## Assigned task
The records below must be reproduced exactly. Strip out the pictures.

## Given information
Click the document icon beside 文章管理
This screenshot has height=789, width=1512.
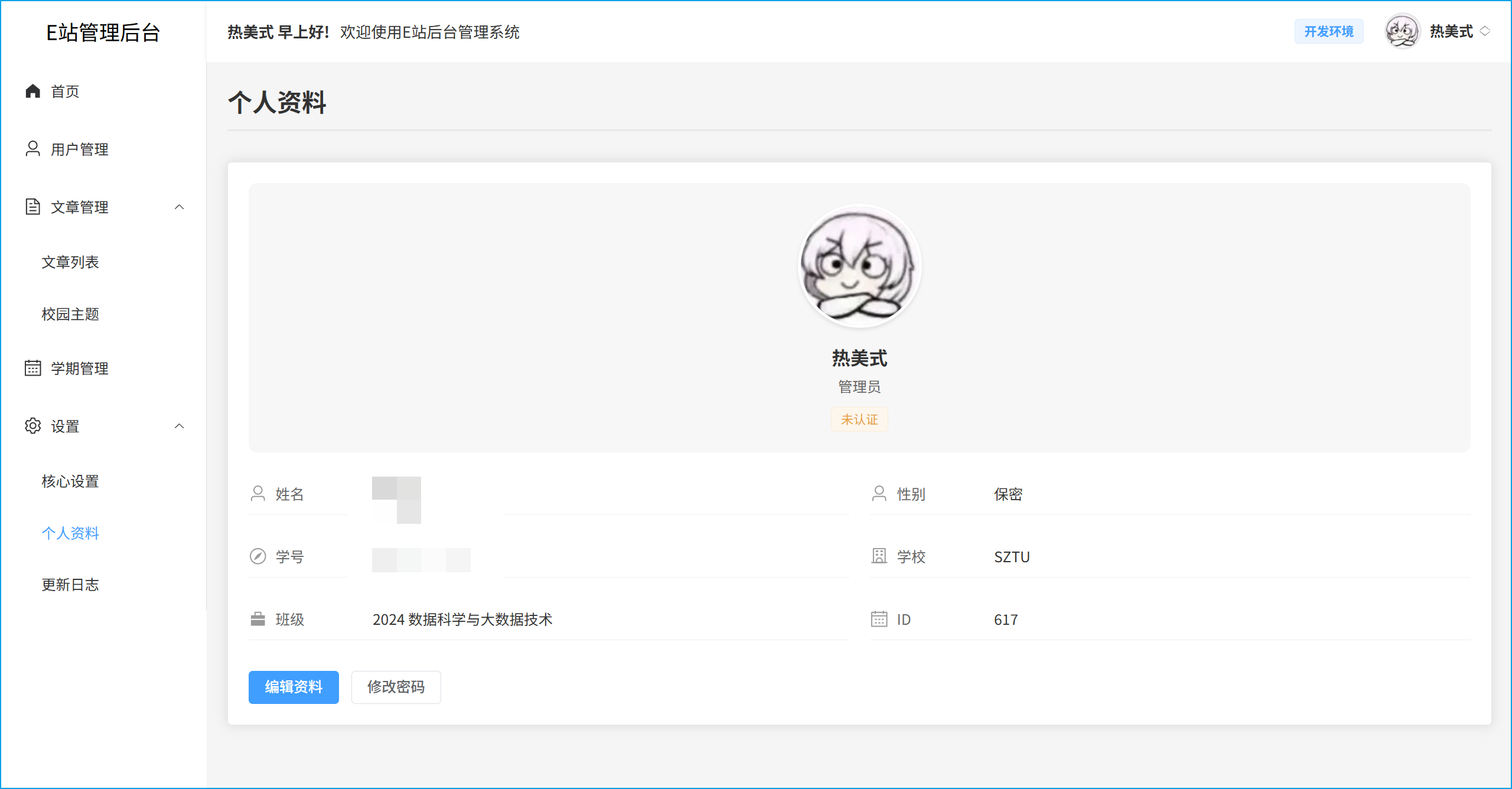(33, 207)
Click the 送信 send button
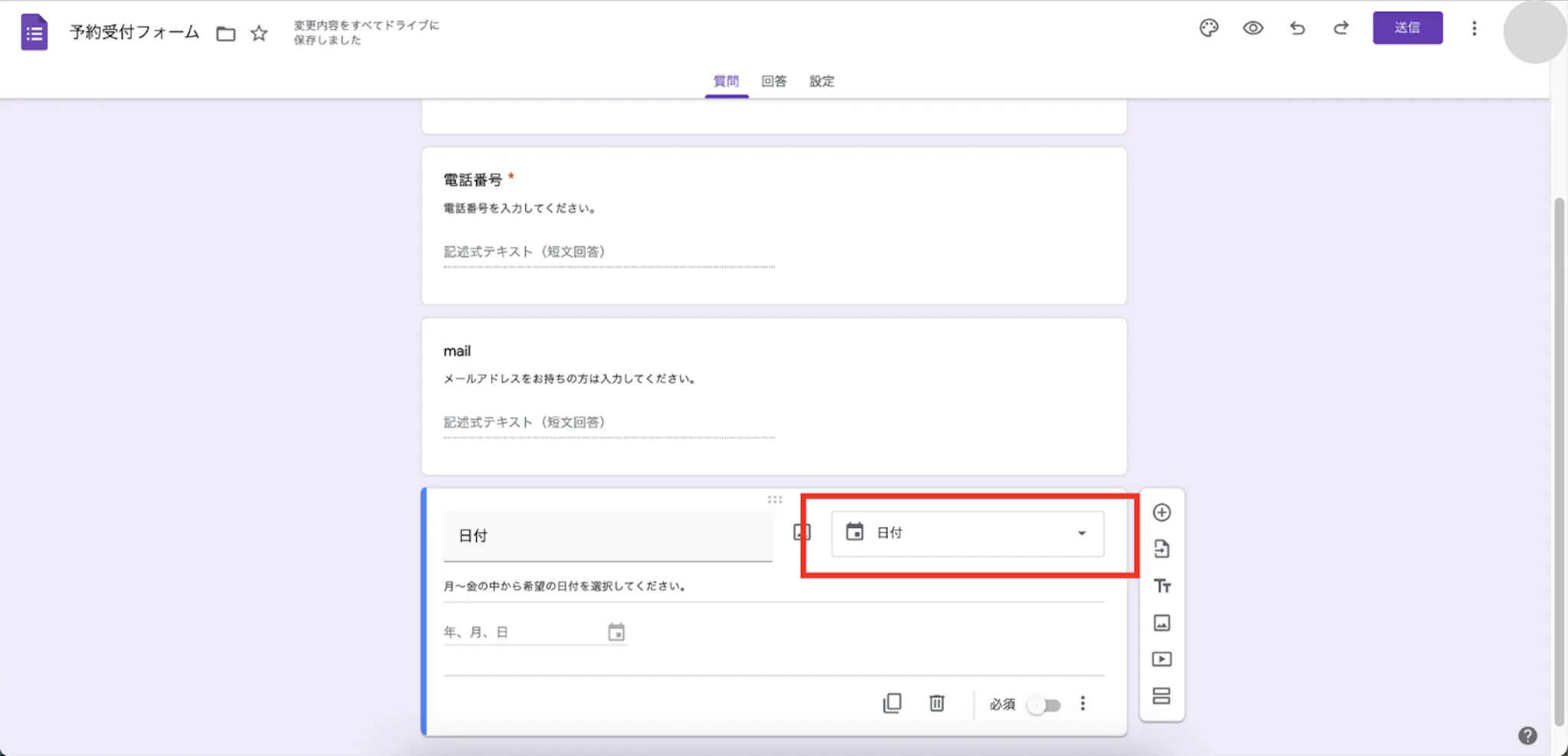Image resolution: width=1568 pixels, height=756 pixels. (1408, 28)
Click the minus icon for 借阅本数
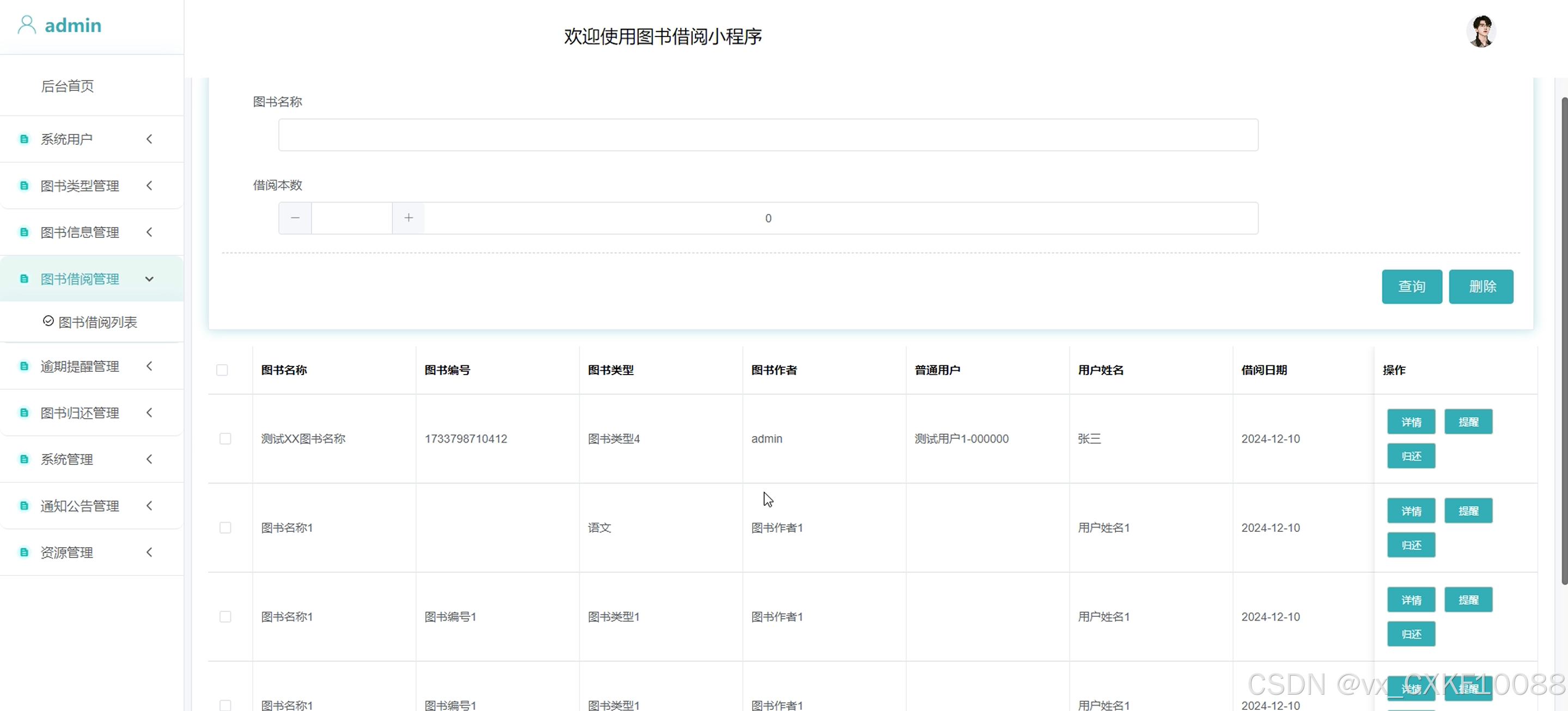 tap(295, 218)
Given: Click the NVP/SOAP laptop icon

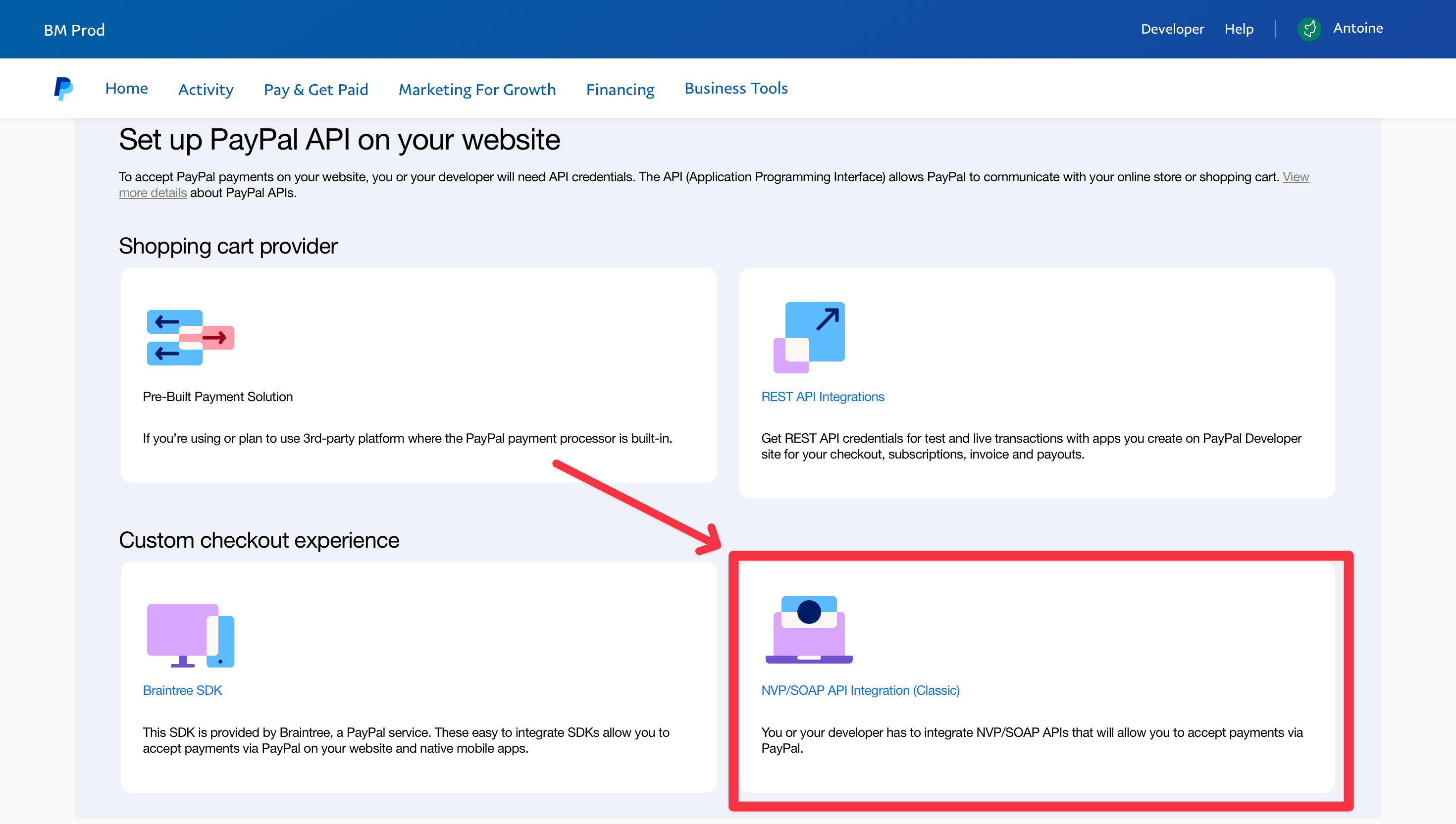Looking at the screenshot, I should 809,629.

## Response to this task
Click the document icon beside 文章管理
This screenshot has height=789, width=1512.
(33, 207)
Click the 送信 send button
Image resolution: width=1568 pixels, height=756 pixels. (1408, 28)
Click the minus icon for 借阅本数
 tap(295, 218)
Given: Click the NVP/SOAP laptop icon

Looking at the screenshot, I should 809,629.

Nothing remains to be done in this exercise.